[[ Supplied material, beginning ]]

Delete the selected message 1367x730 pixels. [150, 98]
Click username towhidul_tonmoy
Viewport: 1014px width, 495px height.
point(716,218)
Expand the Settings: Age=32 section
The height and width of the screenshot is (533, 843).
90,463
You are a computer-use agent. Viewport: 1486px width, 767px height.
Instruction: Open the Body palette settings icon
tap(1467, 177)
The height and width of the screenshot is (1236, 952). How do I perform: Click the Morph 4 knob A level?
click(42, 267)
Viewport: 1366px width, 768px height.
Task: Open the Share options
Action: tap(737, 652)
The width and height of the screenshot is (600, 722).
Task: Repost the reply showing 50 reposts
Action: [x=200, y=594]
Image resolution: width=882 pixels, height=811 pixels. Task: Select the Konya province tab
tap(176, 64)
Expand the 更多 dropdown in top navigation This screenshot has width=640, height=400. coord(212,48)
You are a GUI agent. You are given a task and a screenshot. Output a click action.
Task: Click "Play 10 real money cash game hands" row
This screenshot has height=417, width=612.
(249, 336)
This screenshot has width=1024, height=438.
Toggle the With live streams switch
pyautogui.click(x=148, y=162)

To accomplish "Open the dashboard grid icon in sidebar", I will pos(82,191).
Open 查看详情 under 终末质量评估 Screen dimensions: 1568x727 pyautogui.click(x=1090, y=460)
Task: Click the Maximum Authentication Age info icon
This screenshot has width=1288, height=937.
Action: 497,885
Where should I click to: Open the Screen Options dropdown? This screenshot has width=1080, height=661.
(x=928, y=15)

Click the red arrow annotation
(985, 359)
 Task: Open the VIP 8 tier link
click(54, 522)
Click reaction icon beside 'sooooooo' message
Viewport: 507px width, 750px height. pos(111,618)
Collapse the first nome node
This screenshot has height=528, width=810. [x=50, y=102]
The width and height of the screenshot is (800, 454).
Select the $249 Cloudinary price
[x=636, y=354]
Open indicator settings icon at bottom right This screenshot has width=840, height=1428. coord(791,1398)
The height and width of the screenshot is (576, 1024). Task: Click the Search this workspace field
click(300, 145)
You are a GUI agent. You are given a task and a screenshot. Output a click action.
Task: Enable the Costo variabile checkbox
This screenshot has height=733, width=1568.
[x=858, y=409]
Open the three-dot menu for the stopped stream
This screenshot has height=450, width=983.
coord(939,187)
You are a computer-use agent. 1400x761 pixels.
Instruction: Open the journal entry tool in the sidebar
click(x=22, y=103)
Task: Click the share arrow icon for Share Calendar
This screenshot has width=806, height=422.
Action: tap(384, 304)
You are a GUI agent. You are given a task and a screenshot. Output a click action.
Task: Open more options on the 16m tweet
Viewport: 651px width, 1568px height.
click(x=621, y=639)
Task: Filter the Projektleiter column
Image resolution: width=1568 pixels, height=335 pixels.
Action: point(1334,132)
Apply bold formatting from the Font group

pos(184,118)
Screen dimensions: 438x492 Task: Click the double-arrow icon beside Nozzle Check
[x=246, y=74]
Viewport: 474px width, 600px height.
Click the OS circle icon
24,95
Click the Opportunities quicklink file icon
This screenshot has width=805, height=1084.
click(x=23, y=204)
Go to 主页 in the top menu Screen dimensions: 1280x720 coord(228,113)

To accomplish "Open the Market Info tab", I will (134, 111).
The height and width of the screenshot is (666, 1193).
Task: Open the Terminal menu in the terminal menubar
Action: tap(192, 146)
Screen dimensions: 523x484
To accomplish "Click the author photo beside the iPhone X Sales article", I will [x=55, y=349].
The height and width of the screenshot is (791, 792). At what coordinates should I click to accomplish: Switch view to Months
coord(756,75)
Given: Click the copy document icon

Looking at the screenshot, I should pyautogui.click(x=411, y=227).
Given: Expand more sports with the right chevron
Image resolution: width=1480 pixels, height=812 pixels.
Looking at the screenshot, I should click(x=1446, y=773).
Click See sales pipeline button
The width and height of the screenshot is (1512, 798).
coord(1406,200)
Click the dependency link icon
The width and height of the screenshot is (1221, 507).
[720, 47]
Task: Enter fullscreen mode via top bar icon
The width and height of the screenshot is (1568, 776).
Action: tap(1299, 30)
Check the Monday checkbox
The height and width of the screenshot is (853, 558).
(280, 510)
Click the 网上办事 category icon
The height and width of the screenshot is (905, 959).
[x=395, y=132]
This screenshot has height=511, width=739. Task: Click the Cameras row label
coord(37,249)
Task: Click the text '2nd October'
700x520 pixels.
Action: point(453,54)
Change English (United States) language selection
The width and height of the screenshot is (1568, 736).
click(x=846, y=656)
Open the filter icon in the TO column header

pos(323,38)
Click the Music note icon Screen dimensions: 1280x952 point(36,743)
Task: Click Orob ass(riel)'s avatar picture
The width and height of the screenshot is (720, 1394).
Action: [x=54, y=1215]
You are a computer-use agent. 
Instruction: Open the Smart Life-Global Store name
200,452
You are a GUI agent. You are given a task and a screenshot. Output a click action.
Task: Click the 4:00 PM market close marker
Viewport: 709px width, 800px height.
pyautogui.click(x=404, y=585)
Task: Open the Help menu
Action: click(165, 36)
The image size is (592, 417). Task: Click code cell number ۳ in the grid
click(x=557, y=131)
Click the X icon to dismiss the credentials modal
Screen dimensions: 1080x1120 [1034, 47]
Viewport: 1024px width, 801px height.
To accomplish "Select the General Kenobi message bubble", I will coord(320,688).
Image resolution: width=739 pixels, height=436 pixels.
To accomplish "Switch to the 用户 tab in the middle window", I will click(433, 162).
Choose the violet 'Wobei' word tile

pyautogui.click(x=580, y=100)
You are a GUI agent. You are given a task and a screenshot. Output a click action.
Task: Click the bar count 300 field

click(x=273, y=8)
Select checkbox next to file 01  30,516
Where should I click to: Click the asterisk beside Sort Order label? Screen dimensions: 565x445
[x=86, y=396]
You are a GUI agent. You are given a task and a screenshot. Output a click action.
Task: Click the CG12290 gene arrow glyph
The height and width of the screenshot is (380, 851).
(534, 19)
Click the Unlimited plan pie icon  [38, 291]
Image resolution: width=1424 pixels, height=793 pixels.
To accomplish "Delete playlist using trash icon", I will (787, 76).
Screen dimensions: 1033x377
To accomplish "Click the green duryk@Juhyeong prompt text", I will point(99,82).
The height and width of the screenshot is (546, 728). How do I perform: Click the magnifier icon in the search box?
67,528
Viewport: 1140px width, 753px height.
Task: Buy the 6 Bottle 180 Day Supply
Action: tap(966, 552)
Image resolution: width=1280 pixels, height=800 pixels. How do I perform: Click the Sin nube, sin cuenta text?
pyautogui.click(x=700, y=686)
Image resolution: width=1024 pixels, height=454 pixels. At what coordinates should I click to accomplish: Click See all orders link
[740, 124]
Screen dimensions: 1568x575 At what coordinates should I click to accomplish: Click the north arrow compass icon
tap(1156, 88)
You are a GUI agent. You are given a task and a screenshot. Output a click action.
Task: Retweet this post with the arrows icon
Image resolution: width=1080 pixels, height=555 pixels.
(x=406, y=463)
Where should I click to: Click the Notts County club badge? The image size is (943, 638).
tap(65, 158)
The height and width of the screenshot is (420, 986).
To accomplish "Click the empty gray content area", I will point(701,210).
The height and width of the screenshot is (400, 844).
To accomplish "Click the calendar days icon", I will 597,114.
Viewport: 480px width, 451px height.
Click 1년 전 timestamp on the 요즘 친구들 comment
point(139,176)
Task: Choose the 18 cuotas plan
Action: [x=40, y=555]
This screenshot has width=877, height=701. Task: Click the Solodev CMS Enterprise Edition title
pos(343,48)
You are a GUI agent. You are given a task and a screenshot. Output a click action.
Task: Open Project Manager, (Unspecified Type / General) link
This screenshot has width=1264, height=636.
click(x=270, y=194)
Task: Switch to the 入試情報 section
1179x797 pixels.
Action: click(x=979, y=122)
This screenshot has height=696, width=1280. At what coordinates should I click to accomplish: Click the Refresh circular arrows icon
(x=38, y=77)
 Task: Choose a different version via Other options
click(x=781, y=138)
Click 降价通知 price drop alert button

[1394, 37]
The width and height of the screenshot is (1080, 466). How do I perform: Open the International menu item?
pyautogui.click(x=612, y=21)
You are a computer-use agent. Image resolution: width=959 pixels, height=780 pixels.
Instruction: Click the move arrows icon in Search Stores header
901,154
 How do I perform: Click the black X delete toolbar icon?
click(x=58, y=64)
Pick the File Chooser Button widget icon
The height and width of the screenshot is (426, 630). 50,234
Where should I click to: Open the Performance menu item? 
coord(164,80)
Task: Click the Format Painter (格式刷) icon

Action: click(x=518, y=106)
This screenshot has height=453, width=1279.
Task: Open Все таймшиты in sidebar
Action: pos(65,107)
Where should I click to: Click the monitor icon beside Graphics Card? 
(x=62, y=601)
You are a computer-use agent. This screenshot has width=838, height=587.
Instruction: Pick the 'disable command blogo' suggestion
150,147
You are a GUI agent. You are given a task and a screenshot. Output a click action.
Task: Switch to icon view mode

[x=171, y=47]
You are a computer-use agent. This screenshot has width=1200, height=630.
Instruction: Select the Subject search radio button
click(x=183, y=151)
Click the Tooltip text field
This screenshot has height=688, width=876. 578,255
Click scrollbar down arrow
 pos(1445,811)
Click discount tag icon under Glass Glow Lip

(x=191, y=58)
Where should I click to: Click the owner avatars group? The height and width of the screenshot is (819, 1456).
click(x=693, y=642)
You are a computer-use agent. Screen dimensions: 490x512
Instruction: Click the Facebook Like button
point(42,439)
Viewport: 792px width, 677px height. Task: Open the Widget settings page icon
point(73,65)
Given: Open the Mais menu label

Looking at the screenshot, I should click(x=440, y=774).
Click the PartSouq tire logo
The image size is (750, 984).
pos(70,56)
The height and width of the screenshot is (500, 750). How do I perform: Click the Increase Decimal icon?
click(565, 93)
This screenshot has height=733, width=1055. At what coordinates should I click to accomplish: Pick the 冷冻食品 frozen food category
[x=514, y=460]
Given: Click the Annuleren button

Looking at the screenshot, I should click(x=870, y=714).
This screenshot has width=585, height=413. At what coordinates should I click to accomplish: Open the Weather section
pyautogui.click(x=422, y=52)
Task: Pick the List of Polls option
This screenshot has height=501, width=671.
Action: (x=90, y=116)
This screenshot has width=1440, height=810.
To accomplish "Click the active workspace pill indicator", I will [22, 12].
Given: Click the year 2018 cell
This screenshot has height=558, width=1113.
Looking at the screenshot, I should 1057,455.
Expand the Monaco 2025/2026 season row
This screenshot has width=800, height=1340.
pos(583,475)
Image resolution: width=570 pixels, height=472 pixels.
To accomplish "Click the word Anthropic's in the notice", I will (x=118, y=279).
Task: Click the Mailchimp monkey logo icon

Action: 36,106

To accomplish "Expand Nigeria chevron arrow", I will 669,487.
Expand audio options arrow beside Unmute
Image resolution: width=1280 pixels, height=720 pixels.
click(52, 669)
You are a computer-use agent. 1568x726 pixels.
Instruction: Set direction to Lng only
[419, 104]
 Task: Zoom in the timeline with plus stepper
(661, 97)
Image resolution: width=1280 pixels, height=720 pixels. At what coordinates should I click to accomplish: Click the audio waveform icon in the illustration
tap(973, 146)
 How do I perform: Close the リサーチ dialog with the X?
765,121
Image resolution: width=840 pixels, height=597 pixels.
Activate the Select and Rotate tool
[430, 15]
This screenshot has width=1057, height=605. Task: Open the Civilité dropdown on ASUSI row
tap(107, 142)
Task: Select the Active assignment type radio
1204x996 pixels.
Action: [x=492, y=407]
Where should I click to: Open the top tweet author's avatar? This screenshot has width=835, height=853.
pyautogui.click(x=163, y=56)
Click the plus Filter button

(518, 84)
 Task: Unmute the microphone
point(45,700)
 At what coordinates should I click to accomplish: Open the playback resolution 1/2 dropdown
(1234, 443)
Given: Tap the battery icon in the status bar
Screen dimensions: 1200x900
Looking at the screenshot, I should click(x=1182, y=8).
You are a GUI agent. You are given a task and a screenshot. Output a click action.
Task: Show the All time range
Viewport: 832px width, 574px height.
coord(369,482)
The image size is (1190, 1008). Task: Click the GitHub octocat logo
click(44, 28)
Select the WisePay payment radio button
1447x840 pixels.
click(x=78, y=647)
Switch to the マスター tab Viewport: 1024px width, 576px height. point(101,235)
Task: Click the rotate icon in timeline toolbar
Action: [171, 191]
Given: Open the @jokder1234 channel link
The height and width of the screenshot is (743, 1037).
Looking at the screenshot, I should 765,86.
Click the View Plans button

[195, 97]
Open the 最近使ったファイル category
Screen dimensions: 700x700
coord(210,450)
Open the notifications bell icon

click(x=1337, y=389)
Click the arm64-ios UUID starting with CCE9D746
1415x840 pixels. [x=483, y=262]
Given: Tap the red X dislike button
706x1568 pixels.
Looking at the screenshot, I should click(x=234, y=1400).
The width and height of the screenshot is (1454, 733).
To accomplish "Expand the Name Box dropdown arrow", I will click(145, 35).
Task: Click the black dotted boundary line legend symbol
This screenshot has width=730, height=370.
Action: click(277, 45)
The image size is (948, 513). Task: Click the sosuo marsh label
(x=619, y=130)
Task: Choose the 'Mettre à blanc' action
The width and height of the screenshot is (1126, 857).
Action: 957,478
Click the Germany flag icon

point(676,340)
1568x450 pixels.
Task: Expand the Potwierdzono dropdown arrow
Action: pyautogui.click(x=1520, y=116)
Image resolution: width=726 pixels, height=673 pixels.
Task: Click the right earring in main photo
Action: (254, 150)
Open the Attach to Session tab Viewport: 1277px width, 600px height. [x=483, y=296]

[[ Supplied material, end ]]

The answer is the lines above between the line holding "Open indicator settings" and the line holding "You are a computer-use agent. 1400x761", inclusive, each written out exactly, and no others.

▸ **Response to the exercise**
Open indicator settings icon at bottom right This screenshot has width=840, height=1428. coord(791,1398)
The height and width of the screenshot is (576, 1024). Task: Click the Search this workspace field
click(300, 145)
You are a GUI agent. You are given a task and a screenshot. Output a click action.
Task: Enable the Costo variabile checkbox
This screenshot has height=733, width=1568.
[x=858, y=409]
Open the three-dot menu for the stopped stream
This screenshot has height=450, width=983.
coord(939,187)
You are a computer-use agent. 1400x761 pixels.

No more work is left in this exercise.